Thursday, December 11, 2008

Cookie Melt-Down

You win some, you lose some, they say. I've continued to attempt to bake despite the fact that my thermometer and my food scale hasn't come yet, this being a hindrance because measuring flour by volume makes for wildly inaccurate proportions.

This week, the blueberry muffins and the pizza have been successes, though I'm still working on the pizza. It's coming out as a thin-crust pizza, and I like slightly more bread-like crust. What failed were the pomegranate and chocolate chunk cookies. The idea is fabulous, and in the oven the pomegranate's seeds turn nut-like in consistency while continuing to add a tartness to the buttery, sweet cookie. The recipe doesn't specify the type of flour, and being the geek I am, I now have bleached and unbleached all-purpose flour, bread flour, and pastry flour, these all having different proportions of starch and protein and having different characteristics. Now scientist and baker Shirley Corrhier has a book called Cookwise, which applies food science to recipes. So I looked over her chart of how to adjust cookie recipes to get the kind of cookie you want: tender, chewy, puffed, flat, etc. There was a lot of ways to do this, but I decided to used pastry flour to get puffy cookies.
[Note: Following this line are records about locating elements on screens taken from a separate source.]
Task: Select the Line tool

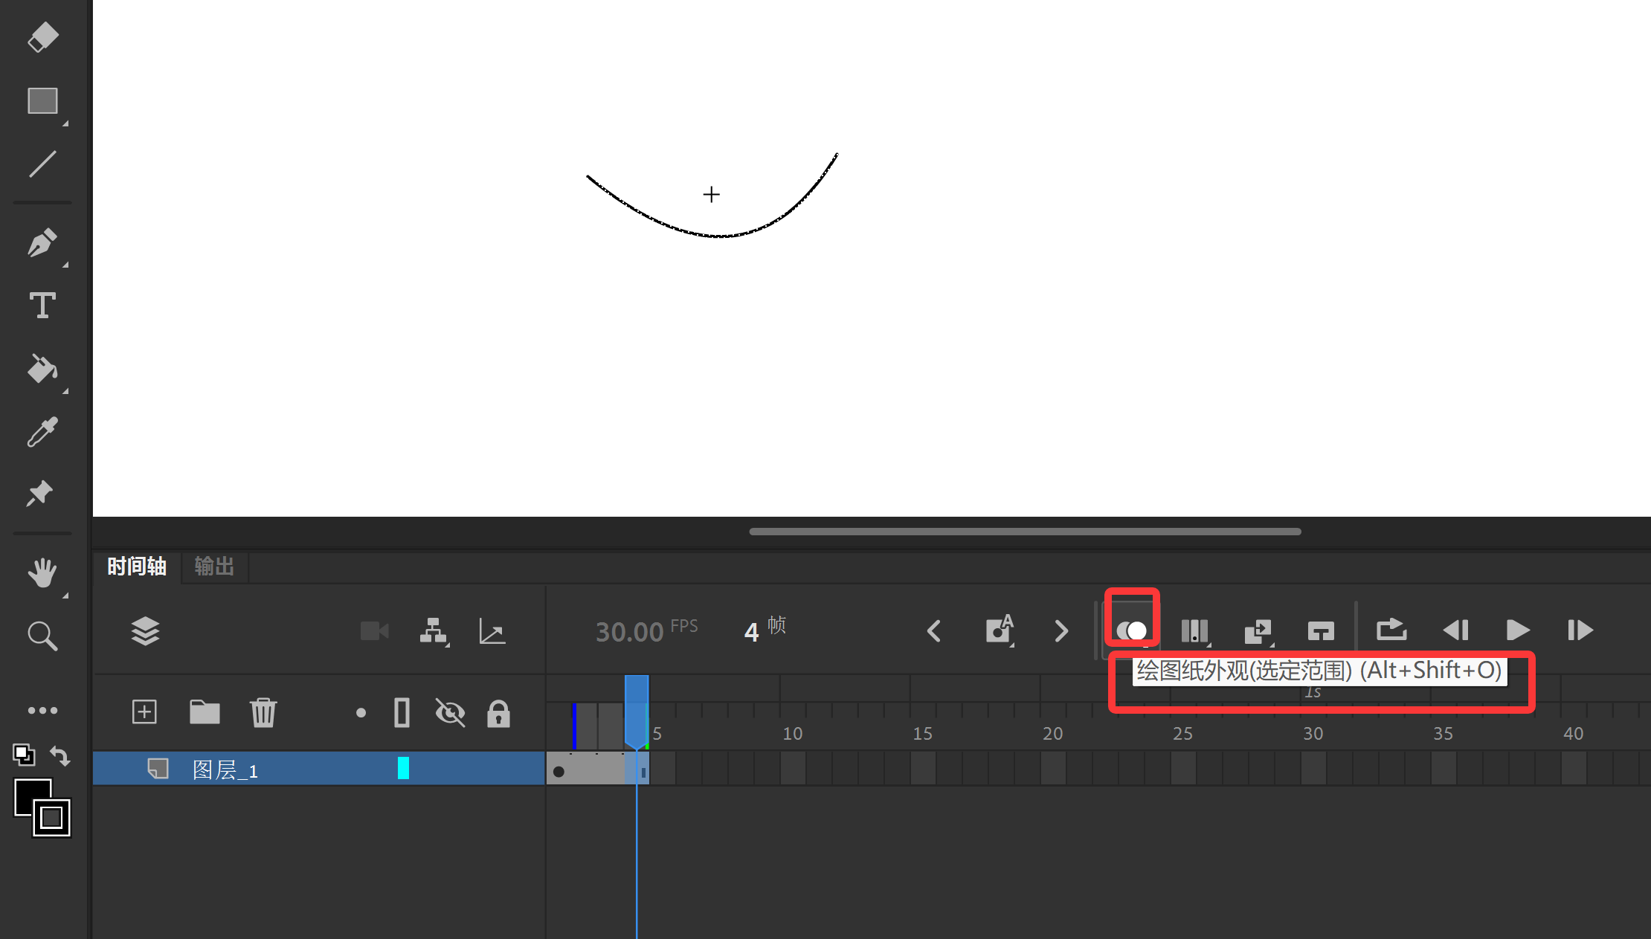Action: coord(42,164)
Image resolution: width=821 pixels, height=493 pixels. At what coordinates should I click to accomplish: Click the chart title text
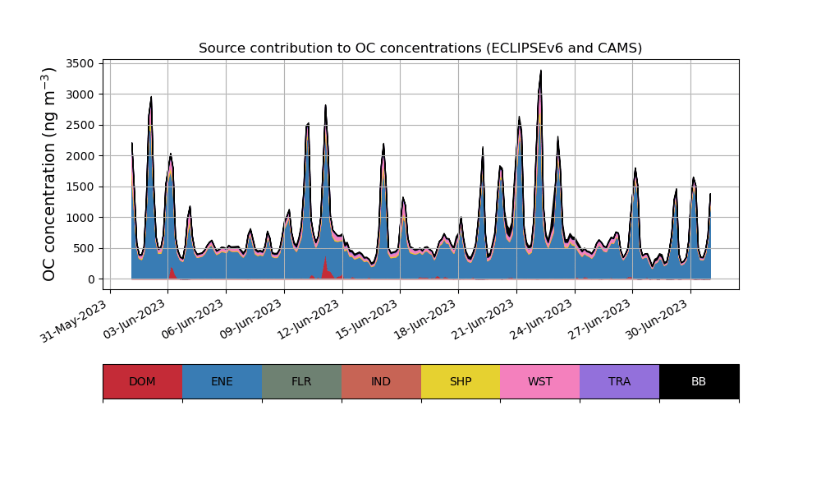pos(420,48)
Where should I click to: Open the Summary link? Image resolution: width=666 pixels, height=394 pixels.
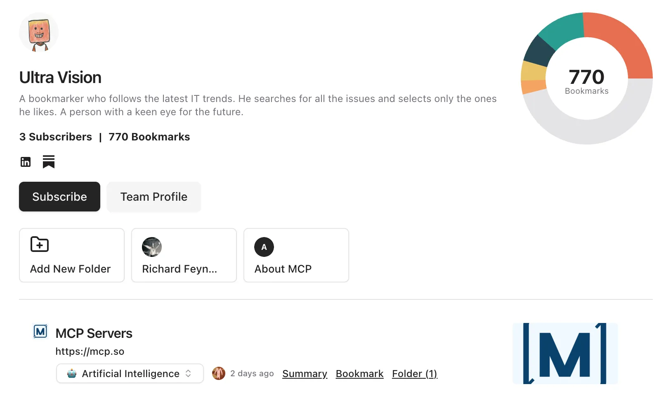(305, 374)
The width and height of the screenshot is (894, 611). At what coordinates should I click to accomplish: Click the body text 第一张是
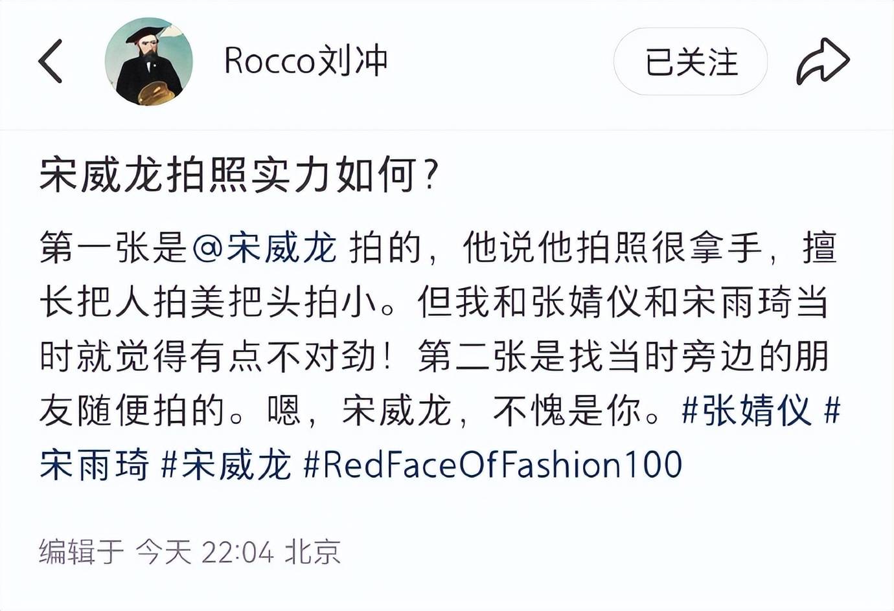(x=113, y=249)
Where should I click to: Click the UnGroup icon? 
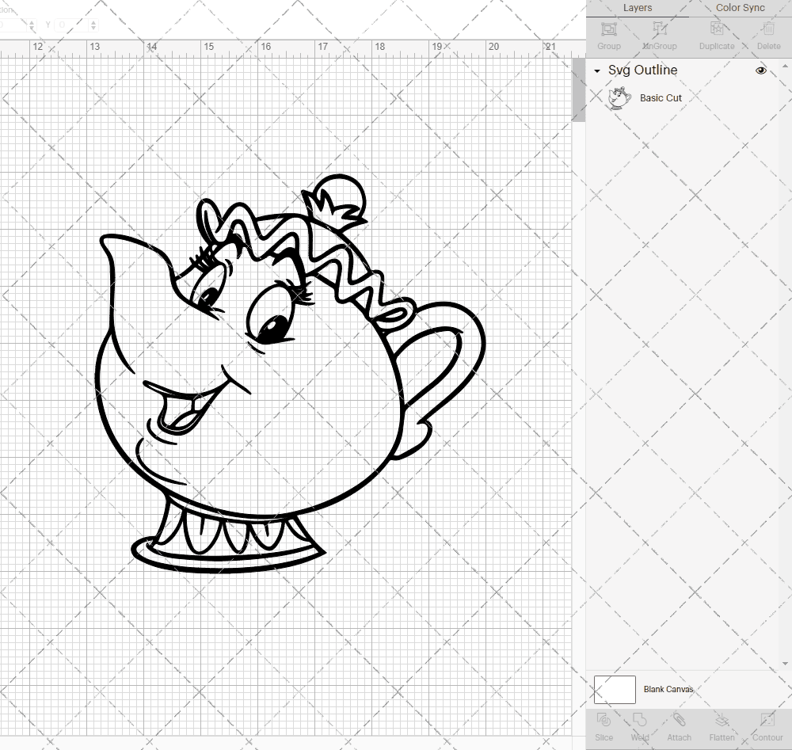click(659, 33)
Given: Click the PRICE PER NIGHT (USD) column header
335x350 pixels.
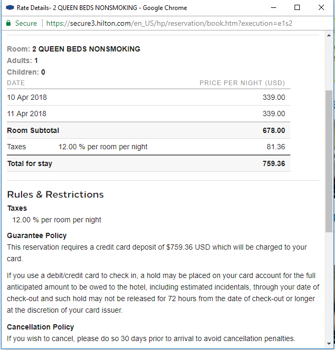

Of course, life intervenes, and the baby cried for food just as I was getting the pizza out of the oven to add toppings. I gave Sunny some quick instructions for finishing the pizza, and told him to turn down the oven before making drop cookies from the cookie dough I'd finished. The recipe is a whole stick of butter and a whole cup of sugar, and just enough flour to keep it from becoming candy. I don't know what happened next, but when I came out, the cookies were a series of melted disks on the baking sheet. They'd flattened out and spread out until the whole sheet was one very thin cookie.

Well, Sunny scraped the cookie off of the wax paper and we've been eating the very yummy chunks of chocolate and pomegranate butter cookie. I'm debating whether I should try all-purpose flour next or bread flour, but at this point I'm feeling the urge to try my hand at Japanese cuisine again, so I've shelved my baking supplies until the thermometer and the scale get here.